— START Given passage —

# Using Powered speakers with a powered board?



## james on bass (Feb 4, 2006)

PA with 400W a side into 2 _passive_ speakers. If I were to add 2 more _powered_ speakers, how would that work? Would the power of the board also drive these speakers, or just be sending signal to them since they have their own power?


----------



## Hamm Guitars (Jan 12, 2007)

Powered mixers usually have a balanced line out as well, so you can just use that to drive the powered speakers.


----------



## james on bass (Feb 4, 2006)

Hamm Guitars said:


> Powered mixers usually have a balanced line out as well, so you can just use that to drive the powered speakers.


So in this manner, the powered cabs will only be getting a signal and not taking any power from the board?


----------



## Hamm Guitars (Jan 12, 2007)

Yes, that's right. The powered speakers will take a line level signal not an speaker level signal. I'm not sure if anyone out there is making powered speakers that will take a speaker level signal, but it doesn't sound like a good idea anyhow.

WIth two seperate (different) sets of speakers you may want to add an additional EQ if the speakers sound totally different. In most cases you can get by with one as long as you are not punishing a set or the listeners.


----------



## Milkman (Feb 2, 2006)

Hamm Guitars said:


> Yes, that's right. The powered speakers will take a line level signal not an speaker level signal. I'm not sure if anyone out there is making powered speakers that will take a speaker level signal, but it doesn't sound like a good idea anyhow.
> 
> WIth two seperate (different) sets of speakers you may want to add an additional EQ if the speakers sound totally different. In most cases you can get by with one as long as you are not punishing a set or the listeners.



The powered Yorkville subs can accept either a line signal or a speaker level signal.

I send a line signal to them myself.


----------



## seanm (Feb 19, 2007)

Milkman said:


> The powered Yorkville subs can accept either a line signal or a speaker level signal.
> 
> I send a line signal to them myself.


Do you know if the speaker level signal just bypasses the onboard amp?


----------



## Milkman (Feb 2, 2006)

seanm said:


> Do you know if the speaker level signal just bypasses the onboard amp?


I'll have to have a look at the manual and get back to you.


----------



## Milkman (Feb 2, 2006)

Paul said:


> Isn't there a switch on the input to the powered sub? One that flips between line/speaker level?
> 
> And I think that there is a speaker "out" jack on the sub too, so you can patch up to the full range speakers.


Yes there is, but I don't know if that bypasses the onboard power amp or just converts the signal in some way.


----------

— END Given passage —

### Problem set
1 - Do statements (a), (b) and (c) agree with the powered speakers thread? For each, answer yes or no and quote the deciding words of the text. (a) Powered mixers usually have a balanced line out. (b) The poster named Milkman sends a speaker level signal to the powered Yorkville subs. (c) The PA in the opening post runs 400W a side into two passive speakers.
2 - Update the powered speakers thread: write out the part that opens with the words containing "# Using Powered" and closes with "their own power?", putting "mixer" wherever "board" stands.

— START Given information —

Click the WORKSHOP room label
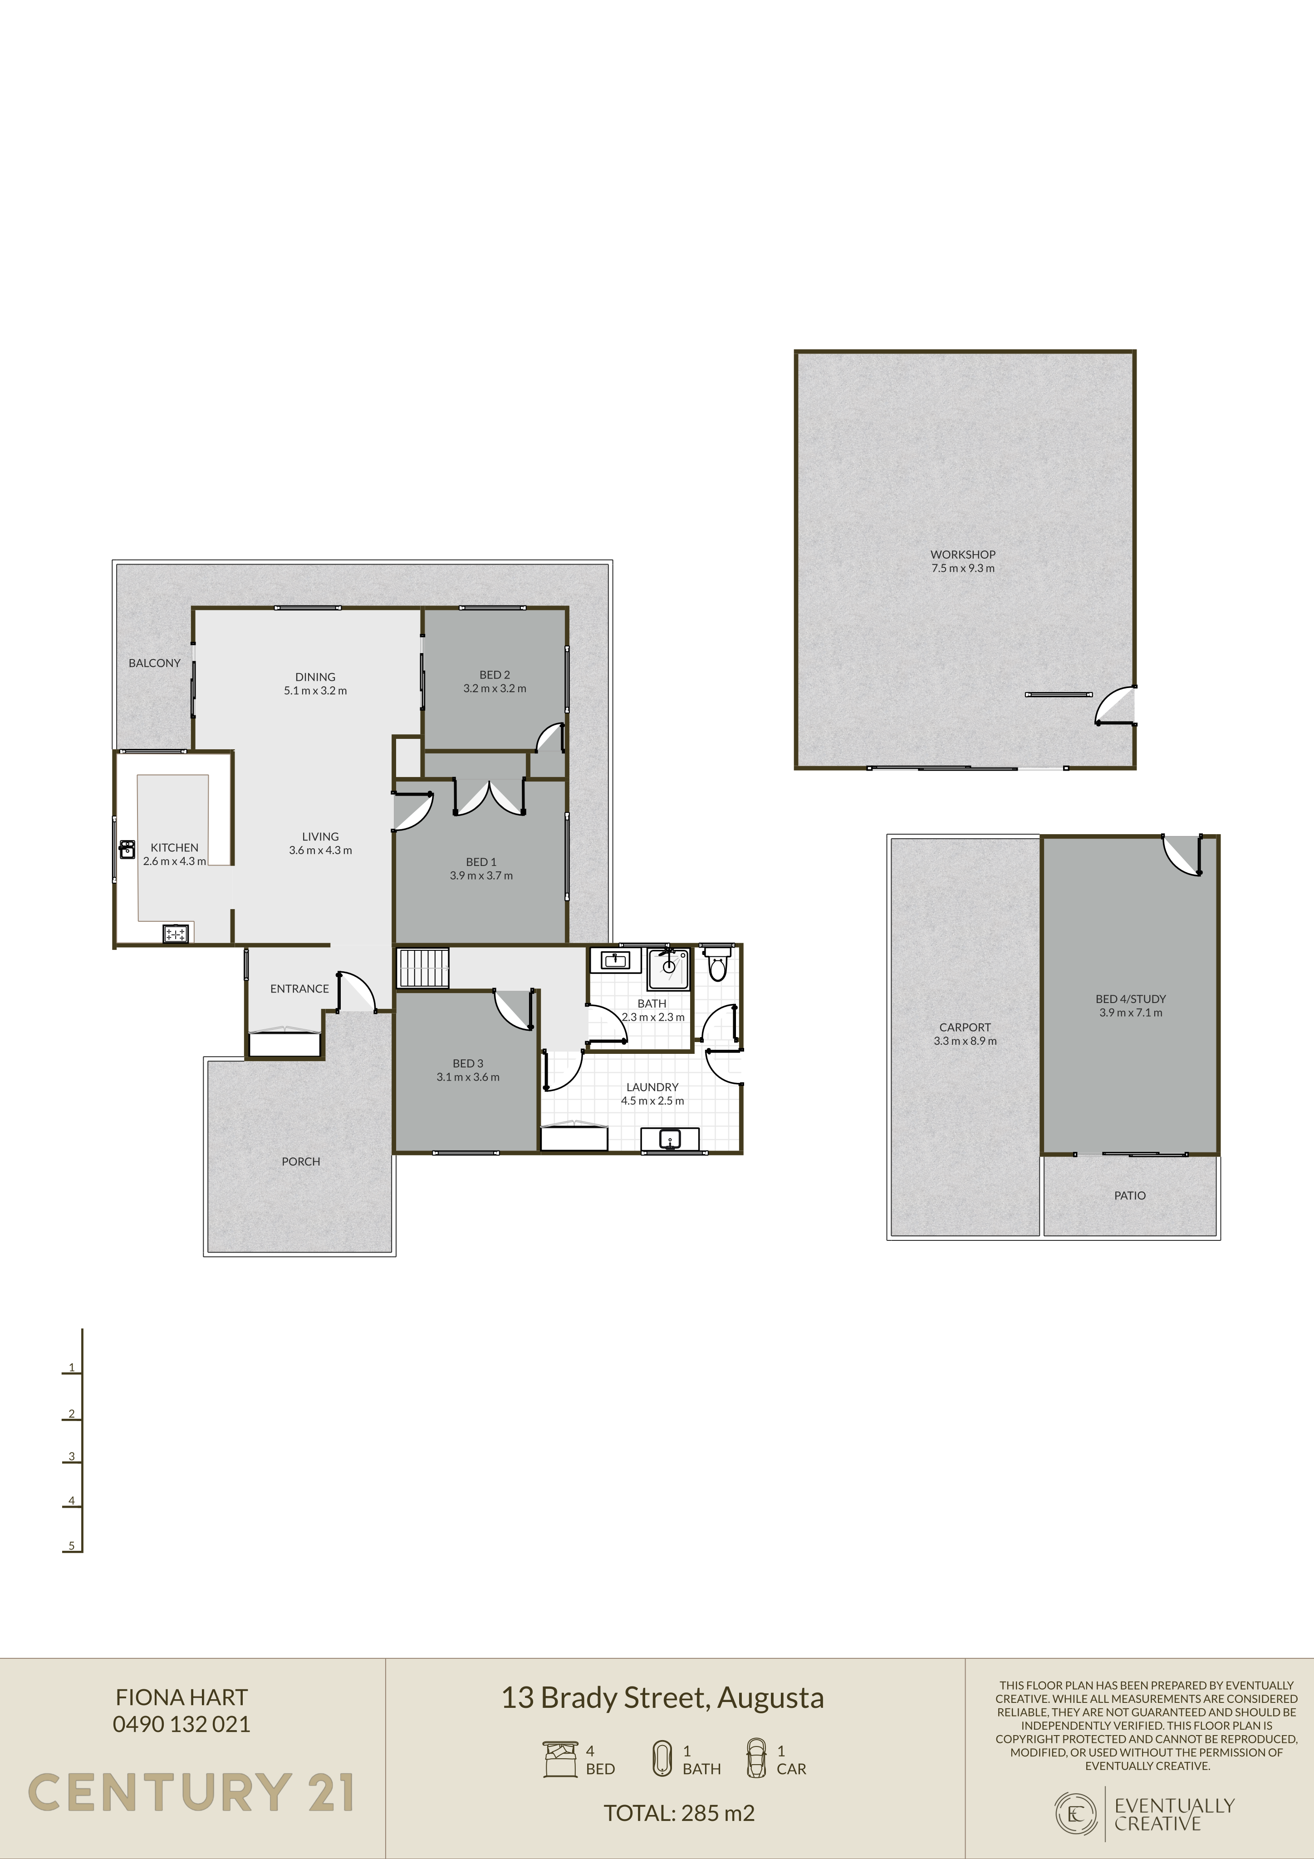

— END Given information —

### Solutions
1 -
(a) Yes: "Powered mixers usually have a balanced line out as well"
(b) No: "I send a line signal to them myself."
(c) Yes: "PA with 400W a side into 2 _passive_ speakers."

2 -
# Using Powered speakers with a powered mixer?



## james on bass (Feb 4, 2006)

PA with 400W a side into 2 _passive_ speakers. If I were to add 2 more _powered_ speakers, how would that work? Would the power of the mixer also drive these speakers, or just be sending signal to them since they have their own power?